Friday, June 5, 2009
Cellular and wireless technology is so under-utilized in a traditional office environment. Working remotely is the most motivating activity that I have so far undertaken. It is even more effective here than it was in New York because my connection speeds are low enough in Liberia that I have to carefully select what pages I choose to load--none of them can contain audio or video clips. In combination with the constant sound and appearance of waves to my immediate left (see next photo), I feel medicated against the scattered attention and obsessive information gathering/web activity that shredded my New York working hours.

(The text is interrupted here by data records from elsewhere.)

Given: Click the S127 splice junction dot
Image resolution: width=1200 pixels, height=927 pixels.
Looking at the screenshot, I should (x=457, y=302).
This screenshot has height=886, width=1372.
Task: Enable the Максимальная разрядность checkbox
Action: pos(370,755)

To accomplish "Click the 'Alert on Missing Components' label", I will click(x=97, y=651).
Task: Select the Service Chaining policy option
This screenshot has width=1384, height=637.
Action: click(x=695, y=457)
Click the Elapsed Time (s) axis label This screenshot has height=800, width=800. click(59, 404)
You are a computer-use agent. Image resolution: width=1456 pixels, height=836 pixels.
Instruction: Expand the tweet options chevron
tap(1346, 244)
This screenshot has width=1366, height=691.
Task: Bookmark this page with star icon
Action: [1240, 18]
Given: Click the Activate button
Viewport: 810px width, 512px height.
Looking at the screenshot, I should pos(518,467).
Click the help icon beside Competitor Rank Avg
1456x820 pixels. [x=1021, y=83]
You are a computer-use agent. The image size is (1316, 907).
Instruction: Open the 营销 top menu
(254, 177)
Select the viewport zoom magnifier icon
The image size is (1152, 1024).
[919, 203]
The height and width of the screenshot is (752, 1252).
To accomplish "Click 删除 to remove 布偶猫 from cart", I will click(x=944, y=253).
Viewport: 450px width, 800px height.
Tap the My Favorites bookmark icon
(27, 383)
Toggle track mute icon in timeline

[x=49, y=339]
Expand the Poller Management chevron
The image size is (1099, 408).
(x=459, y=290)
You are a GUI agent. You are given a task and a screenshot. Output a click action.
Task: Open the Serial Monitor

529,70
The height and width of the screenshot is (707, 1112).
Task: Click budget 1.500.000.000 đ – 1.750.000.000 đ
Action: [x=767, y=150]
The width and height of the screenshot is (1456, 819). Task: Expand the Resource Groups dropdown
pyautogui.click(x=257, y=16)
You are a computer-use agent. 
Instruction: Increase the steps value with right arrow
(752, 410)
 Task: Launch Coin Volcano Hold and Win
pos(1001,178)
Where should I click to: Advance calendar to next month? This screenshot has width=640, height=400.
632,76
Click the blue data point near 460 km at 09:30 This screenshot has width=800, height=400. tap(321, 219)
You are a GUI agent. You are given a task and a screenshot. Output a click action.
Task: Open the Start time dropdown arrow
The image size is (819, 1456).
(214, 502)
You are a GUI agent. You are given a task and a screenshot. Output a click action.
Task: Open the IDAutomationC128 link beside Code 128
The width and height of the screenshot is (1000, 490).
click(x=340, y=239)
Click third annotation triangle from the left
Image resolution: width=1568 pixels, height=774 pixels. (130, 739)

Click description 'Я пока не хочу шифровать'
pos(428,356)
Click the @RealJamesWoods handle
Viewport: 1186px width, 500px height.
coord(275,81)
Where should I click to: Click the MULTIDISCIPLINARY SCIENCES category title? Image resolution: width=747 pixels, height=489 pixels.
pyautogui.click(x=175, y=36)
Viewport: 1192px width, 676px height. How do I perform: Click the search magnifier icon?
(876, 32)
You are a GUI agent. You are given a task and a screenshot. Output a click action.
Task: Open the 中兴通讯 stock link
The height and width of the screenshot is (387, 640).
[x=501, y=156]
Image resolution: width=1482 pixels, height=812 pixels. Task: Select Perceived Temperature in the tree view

An uncharacteristicly small and disorganized close-out breaks onto the urchin-populated rock reef on the other side of the home office's barred door. Though the constant titillation of audible waves can be maddening and cause me to get incredibly antsy and hyper, I think that, on balance, it has a calming and focusing effect--especially since I know that surf is not in scarce supply. The immediate disappearance of East Coast waves seems capable of generating especially addictive and compulsive attitudes for local surfers. I'm glad to be relaxing in a bountiful place.
This weekend, we'll start engaging with the community in Robertsport to see what ambitions they have for local NGO activity. The only pressure I hope to apply pertains to beach clean-up and recycling. Beyond that, this could turn into a meeting about digging wells just as easily as it could discuss chicken farming or mentoring programs.
Our anticipated seven foot swell has dropped off a bit more rapidly than expected--I can't seem to do better than virtual buoys and surf reports for the Ivory Coast when trying to predict our own conditions, which, naturally, causes some inaccurate forecasts. Our mechanic's custody of the new vehicle has kept me dry for the last two days, in the face of tempting waters.